▶ **Required work**: Go line by line through the entries below and copy those containing the string "chart".

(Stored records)
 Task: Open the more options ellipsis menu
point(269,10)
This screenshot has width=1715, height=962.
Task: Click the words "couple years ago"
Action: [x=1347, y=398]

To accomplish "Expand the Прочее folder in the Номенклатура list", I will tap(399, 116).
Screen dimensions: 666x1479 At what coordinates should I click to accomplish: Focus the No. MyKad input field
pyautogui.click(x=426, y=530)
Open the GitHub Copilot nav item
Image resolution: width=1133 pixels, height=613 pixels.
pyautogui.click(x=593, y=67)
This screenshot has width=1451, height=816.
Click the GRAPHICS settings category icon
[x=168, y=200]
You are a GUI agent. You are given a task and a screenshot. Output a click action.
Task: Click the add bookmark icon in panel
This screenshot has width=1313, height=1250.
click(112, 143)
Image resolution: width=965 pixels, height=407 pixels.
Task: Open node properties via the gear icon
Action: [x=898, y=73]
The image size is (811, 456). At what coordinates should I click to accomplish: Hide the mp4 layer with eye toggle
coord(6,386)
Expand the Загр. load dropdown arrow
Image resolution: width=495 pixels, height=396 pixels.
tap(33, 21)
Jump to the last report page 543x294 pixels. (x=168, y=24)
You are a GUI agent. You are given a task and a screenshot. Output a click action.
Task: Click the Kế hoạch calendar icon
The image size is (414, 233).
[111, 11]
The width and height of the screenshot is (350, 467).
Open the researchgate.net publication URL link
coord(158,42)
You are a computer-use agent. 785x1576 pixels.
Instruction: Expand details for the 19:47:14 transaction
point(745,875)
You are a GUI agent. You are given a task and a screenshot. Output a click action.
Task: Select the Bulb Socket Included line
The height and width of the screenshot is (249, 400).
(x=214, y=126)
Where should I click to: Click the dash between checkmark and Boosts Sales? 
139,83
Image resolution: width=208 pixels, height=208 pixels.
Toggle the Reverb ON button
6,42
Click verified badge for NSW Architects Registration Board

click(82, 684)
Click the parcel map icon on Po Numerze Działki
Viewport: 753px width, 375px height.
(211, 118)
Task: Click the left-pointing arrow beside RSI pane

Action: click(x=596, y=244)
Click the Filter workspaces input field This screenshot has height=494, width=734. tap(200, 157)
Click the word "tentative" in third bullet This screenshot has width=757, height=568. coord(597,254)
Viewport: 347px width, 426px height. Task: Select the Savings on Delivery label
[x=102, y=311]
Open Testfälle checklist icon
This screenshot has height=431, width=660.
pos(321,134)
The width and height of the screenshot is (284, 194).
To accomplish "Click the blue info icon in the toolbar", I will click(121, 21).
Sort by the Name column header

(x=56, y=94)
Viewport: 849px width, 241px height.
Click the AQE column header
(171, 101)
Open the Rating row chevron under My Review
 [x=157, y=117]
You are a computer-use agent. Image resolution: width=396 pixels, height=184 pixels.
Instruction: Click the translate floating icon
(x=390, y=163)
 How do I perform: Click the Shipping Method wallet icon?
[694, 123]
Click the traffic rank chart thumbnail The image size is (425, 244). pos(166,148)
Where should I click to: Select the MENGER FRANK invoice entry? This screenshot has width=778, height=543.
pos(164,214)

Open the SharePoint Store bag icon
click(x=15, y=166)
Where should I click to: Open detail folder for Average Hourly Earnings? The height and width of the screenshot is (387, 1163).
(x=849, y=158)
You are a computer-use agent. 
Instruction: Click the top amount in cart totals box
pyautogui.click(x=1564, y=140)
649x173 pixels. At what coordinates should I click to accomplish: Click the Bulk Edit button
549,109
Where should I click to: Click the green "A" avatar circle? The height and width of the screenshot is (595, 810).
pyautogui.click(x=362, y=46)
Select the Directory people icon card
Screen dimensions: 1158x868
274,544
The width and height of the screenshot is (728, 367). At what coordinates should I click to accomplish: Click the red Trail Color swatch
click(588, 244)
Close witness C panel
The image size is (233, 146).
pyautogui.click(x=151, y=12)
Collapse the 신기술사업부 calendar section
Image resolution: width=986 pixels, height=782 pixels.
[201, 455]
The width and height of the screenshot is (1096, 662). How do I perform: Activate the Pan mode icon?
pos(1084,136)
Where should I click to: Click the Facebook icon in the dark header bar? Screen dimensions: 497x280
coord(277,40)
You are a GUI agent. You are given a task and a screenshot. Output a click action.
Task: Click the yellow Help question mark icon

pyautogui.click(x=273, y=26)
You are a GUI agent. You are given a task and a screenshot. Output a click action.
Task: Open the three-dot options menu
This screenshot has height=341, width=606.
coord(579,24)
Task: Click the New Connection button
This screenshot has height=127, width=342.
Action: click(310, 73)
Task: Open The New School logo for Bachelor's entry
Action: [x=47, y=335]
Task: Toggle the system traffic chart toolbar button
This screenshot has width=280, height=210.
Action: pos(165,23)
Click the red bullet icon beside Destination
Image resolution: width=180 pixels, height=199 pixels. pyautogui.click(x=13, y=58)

▶ **Expected answer**:
Click the traffic rank chart thumbnail The image size is (425, 244). pos(166,148)
Task: Toggle the system traffic chart toolbar button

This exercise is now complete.